What is required :: Give back exactly the first lines of the entries below, through the line with "[Hover to zoom] (107, 316)".

Data extracted from a collection:
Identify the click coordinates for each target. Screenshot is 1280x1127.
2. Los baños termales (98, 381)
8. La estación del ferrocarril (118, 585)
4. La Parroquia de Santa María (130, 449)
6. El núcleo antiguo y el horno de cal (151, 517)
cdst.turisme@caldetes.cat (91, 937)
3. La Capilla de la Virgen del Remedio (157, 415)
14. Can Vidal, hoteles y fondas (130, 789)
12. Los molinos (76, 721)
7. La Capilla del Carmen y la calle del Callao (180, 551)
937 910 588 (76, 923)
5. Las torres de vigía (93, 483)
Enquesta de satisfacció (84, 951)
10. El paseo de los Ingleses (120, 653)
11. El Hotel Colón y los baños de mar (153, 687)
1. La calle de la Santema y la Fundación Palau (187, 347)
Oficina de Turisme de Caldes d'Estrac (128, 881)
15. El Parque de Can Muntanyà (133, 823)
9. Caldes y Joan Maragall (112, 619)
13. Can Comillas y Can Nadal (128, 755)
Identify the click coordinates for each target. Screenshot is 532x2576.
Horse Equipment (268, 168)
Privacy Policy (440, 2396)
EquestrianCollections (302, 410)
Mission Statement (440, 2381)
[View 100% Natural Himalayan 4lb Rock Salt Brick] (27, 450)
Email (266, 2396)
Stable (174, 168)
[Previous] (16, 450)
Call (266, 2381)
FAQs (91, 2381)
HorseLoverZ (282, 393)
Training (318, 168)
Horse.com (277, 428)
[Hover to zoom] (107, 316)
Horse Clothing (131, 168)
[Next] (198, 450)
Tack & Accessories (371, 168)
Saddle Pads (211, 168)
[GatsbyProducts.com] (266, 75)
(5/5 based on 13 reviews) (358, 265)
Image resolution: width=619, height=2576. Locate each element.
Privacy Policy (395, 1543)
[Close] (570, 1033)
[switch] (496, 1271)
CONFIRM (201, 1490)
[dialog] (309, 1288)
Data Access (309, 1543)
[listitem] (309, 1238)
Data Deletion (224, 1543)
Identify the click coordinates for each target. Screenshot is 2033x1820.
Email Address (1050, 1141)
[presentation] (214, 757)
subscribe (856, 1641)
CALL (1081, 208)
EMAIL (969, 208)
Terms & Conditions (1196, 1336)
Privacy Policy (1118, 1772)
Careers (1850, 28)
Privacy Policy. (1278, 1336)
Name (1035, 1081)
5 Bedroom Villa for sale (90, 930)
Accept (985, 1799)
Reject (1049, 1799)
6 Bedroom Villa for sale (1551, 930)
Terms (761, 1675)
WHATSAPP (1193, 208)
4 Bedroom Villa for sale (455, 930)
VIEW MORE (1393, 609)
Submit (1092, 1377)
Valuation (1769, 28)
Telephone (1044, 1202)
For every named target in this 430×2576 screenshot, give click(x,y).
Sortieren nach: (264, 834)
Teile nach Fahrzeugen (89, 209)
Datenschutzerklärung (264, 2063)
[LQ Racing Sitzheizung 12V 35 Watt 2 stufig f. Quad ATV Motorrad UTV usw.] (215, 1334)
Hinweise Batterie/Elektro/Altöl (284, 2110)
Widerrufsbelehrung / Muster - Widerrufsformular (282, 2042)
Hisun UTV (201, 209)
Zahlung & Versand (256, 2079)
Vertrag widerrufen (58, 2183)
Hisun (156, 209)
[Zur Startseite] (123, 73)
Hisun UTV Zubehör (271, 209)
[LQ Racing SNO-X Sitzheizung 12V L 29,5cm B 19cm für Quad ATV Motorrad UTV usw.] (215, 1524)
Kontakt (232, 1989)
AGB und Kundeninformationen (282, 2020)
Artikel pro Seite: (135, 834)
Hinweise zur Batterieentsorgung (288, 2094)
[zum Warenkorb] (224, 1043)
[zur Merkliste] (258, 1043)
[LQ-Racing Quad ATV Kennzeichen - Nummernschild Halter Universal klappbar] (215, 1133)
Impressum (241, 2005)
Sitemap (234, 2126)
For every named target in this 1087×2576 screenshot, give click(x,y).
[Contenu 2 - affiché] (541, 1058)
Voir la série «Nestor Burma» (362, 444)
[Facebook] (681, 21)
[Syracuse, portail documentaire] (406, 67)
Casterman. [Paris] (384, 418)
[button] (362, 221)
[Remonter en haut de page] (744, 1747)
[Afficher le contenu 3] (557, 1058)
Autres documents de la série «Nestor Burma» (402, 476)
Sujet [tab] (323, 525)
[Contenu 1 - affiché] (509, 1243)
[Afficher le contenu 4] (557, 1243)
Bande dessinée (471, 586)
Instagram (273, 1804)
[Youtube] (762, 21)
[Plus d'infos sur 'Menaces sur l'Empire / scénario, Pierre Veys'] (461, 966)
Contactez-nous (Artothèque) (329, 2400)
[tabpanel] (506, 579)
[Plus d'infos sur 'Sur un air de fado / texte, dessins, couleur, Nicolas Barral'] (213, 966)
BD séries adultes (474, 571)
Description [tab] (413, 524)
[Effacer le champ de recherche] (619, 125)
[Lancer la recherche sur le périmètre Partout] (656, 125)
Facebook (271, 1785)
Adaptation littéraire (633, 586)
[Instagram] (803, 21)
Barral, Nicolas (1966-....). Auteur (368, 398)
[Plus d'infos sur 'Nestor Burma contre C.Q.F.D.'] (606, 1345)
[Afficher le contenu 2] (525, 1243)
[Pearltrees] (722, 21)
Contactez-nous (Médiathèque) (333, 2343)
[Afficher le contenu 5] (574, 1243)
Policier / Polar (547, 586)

Exercise answer ::
Identify the click coordinates for each target. Screenshot is 1280x1127.
2. Los baños termales (98, 381)
8. La estación del ferrocarril (118, 585)
4. La Parroquia de Santa María (130, 449)
6. El núcleo antiguo y el horno de cal (151, 517)
cdst.turisme@caldetes.cat (91, 937)
3. La Capilla de la Virgen del Remedio (157, 415)
14. Can Vidal, hoteles y fondas (130, 789)
12. Los molinos (76, 721)
7. La Capilla del Carmen y la calle del Callao (180, 551)
937 910 588 (76, 923)
5. Las torres de vigía (93, 483)
Enquesta de satisfacció (84, 951)
10. El paseo de los Ingleses (120, 653)
11. El Hotel Colón y los baños de mar (153, 687)
1. La calle de la Santema y la Fundación Palau (187, 347)
Oficina de Turisme de Caldes d'Estrac (128, 881)
15. El Parque de Can Muntanyà (133, 823)
9. Caldes y Joan Maragall (112, 619)
13. Can Comillas y Can Nadal (128, 755)
Identify the click coordinates for each target. Screenshot is 532x2576.
Horse Equipment (268, 168)
Privacy Policy (440, 2396)
EquestrianCollections (302, 410)
Mission Statement (440, 2381)
[View 100% Natural Himalayan 4lb Rock Salt Brick] (27, 450)
Email (266, 2396)
Stable (174, 168)
[Previous] (16, 450)
Call (266, 2381)
FAQs (91, 2381)
HorseLoverZ (282, 393)
Training (318, 168)
Horse.com (277, 428)
[Hover to zoom] (107, 316)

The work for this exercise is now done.